Quand on se présente dans le Bas-Saint-Laurent, on a comme l’impression que la région a été façonnée pour le vélo.

Plus on roule, plus le paysage se dévoile : des vallées, des montagnes et bien entendu le magnifique fleuve. Les tableaux défilent au gré de nos coups de pédale.

Tous les ingrédients d’un grand voyage de cyclotourisme sont réunis: longues distances accessibles, villages accueillants et paysages maritimes.

Trois-Pistoles

C’est sans oublier des hébergements variés et surtout une offre gourmande bien développée.

Le corridor de Rivière-du-Loup à Rimouski est tout désigné pour des randonnées de découvertes. C’est exactement le type de décor qui donne envie de ralentir, de multiplier les pauses… et de voyager sans lourdes sacoches.
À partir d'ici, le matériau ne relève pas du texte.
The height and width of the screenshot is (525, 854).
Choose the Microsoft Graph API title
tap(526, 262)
De Rivière-du-Loup à Rimouski à vélo: que le meilleur du Bas-Saint-Laurent

On peut emprunter la Route verte qui nous fera rouler sur la 132 et des chemins alternatifs.
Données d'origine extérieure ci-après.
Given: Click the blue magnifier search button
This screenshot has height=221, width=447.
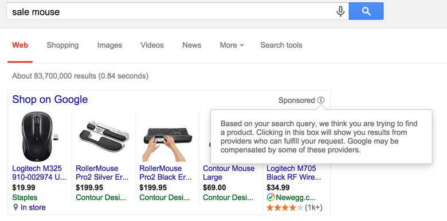Looking at the screenshot, I should click(x=366, y=11).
Comme point de départ, pourquoi pas un lieu inspirant, où le fleuve devient immense, donnant l’impression de longer la mer. Le parc de la Pointe peut insuffler l’énergie qu’il faudra emmagasiner avant de partir.

Un pique-nique au Bas-Saint-Laurent.

Après quelques kilomètres, on est confronté à un contraste évident. Le secteur de Gros Cacouna comprend un port de mer. D’imposants navires viennent livrer de la marchandise en vrac solide et des produits de la forêt.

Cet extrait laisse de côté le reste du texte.